Related: if anyone wants to give me a lesson in authentic tamale-making, hit me up. I'm not even kidding.
My readers know that I certainly don't need it to be Cinco de Mayo to have an excuse to make and appreciate Mexican flavors in my kitchen. The California girl in me is unable to separate Mexican ingredients and techniques from my food story. They are an important part of who I am and who I've become, woven into the fabric of my food in ways even I don't fully realize.
But I refuse to disgrace the memory of those tamales in Tecate by even attempting to make some now. What I can offer you is a less-intimidating and inauthentic tamale pie. Yes, I said inauthentic. But did I also say delicious? I started with a layer of my cheddar green chile cornbread in the bottom of a cast-iron skillet, then poked it with holes as if I was making a poke cake. Then, I made my homemade red enchilada sauce (you could also use canned), stirred in some shredded rotisserie chicken and pinto beans, and spooned that generously on top of the cornbread. I finished it all with cheese and sent it back to the oven until it was melted and bubbly. I topped it with sour cream and avocados. While this is not a plate of authentic tamales, it definitely hit the spot and brought back some great memories, too.
For the cornbread base:
1/4 cup butter, melted
2 1/2 tablespoons sugar
1/4 cup buttermilk
1 cup canned corn, drained
2 ounces chopped green chiles, drained
1/2 cup cheddar cheese, grated
1/2 cup flour
1/2 cup cornmeal (I used masa harina, but either will work)
2 teaspoons baking powder
1/4 teaspoon salt
Preheat oven to 350 degrees. Grease a 12 inch cast iron skillet.

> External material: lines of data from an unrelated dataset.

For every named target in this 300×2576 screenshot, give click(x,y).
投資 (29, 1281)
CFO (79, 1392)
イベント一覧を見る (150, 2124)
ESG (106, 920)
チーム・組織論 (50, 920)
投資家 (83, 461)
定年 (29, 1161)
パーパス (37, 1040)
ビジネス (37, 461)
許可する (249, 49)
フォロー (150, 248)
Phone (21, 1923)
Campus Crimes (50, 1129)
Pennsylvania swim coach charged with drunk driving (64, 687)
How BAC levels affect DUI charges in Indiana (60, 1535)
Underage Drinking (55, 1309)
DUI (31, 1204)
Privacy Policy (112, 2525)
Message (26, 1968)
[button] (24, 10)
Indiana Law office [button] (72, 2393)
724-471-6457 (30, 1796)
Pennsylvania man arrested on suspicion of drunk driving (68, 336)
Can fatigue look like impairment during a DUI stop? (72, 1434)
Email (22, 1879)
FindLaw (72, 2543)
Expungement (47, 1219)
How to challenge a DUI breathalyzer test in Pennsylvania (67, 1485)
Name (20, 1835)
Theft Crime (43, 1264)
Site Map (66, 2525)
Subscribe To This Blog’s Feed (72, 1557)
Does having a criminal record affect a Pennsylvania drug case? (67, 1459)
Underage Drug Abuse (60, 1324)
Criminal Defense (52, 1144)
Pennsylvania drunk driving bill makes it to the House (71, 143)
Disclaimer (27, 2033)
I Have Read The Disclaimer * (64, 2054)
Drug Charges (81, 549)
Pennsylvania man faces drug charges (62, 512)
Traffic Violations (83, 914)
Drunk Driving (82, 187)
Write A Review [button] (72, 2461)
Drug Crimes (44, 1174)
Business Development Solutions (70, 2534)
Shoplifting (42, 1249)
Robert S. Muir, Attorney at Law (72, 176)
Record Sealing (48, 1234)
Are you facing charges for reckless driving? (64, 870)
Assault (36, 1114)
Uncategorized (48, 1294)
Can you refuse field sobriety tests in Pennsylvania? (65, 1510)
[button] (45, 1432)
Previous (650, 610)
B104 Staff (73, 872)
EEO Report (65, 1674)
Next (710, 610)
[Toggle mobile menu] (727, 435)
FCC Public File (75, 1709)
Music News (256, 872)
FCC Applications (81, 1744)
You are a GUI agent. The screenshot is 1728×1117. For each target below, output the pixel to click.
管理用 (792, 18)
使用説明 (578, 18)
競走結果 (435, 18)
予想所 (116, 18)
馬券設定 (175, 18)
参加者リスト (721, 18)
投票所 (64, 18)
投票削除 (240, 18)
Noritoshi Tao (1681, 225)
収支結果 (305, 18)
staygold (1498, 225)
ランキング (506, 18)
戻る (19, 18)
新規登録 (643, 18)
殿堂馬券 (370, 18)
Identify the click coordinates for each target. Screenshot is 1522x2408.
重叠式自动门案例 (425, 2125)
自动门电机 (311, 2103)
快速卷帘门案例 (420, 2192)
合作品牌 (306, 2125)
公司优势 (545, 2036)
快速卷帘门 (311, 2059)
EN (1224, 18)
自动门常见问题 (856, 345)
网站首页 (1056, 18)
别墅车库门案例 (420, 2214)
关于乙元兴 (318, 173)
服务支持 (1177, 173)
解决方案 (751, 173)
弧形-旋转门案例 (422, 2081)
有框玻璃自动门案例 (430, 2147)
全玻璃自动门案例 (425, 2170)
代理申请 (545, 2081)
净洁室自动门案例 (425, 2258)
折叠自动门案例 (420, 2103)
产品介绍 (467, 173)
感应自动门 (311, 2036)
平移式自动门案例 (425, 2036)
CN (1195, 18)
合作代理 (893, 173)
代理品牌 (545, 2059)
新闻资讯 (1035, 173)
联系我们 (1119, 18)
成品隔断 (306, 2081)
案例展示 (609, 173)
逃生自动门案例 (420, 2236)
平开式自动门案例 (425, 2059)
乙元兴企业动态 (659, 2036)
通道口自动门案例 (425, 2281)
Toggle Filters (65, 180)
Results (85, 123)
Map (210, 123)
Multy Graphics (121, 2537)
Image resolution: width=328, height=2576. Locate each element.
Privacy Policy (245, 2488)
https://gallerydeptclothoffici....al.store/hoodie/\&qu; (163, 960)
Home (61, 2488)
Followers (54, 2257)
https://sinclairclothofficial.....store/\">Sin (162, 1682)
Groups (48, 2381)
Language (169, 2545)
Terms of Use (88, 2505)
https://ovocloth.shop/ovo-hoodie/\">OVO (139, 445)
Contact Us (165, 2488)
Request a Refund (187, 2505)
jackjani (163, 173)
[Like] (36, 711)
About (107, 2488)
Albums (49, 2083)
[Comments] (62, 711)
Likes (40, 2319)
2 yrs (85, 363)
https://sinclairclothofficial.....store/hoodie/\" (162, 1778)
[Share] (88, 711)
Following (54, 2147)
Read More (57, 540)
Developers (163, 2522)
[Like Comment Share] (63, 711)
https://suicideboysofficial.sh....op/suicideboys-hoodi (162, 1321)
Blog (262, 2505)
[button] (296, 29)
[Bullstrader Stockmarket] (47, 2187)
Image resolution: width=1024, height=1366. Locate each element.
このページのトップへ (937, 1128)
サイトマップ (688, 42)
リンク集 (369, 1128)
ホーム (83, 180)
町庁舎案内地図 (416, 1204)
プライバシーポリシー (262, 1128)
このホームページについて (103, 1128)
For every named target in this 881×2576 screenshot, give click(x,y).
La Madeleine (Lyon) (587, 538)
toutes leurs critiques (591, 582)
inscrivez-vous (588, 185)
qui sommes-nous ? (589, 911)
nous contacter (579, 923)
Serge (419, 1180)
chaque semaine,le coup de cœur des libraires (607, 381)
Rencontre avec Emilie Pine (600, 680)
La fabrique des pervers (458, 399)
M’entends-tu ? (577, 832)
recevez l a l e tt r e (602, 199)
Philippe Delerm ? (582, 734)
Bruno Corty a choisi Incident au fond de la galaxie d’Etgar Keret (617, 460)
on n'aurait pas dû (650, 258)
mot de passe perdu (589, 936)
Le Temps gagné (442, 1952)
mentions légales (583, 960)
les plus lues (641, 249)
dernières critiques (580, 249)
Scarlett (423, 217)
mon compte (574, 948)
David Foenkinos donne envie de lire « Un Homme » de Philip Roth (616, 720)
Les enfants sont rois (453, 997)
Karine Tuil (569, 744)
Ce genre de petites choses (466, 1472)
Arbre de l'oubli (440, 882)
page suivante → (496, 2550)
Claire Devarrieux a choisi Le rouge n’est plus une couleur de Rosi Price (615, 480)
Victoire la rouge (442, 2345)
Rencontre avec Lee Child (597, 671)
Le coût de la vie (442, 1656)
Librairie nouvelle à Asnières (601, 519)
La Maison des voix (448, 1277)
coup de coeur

In a mixing bowl, whisk together the butter, sugar, eggs and buttermilk until smooth. Add the corn, green chiles and cheese, stirring until combined. Mix in the flour, cornmeal, baking powder, and salt until fully incorporated. Spread the batter into the cast-iron skillet. Bake 15-20 minutes, or until set in the center and golden. Using the end of a wooden spoon, poke holes all over the top of the cornbread. Set aside. Increase oven temperature to 400.
For the filling:
2 teaspoons neutral-flavored oil
1 medium yellow or white onion, finely chopped
1 jalapeño, seeds removed and minced
3 cloves garlic, minced
1 tablespoon chili powder
2 teaspoons cumin
1 ½ teaspoons sugar
½ teaspoon salt
1 (15 ounce) can tomato sauce
2 cups water
2 cups rotisserie chicken, shredded
1 (15 ounce) can pinto beans, drained
1 cup cheddar or jack cheese, grated
Heat the oil in a skillet or pot over medium heat. Saute the onions, jalapeño, and garlic until tender, about 3-4 minutes. Add the chili powder, cumin, sugar and salt and stir in the pan for another minute so that the spices can get slightly toasted and fragrant. Add the tomato sauce and water. Bring the sauce to a simmer and cook 5 minutes. Taste for seasoning and adjust salt as needed. Stir in the shredded chicken and the pinto beans.
green onions, sliced
To assemble pie:
Using a ladle, scoop the chicken and bean filling mixture evenly over the cornbread. Sprinkle with cheese. Return the skillet to the oven and bake until bubbly and melted, about 15-20 minutes. Serve promptly with cilantro, green onions, sour cream, and avocado on top.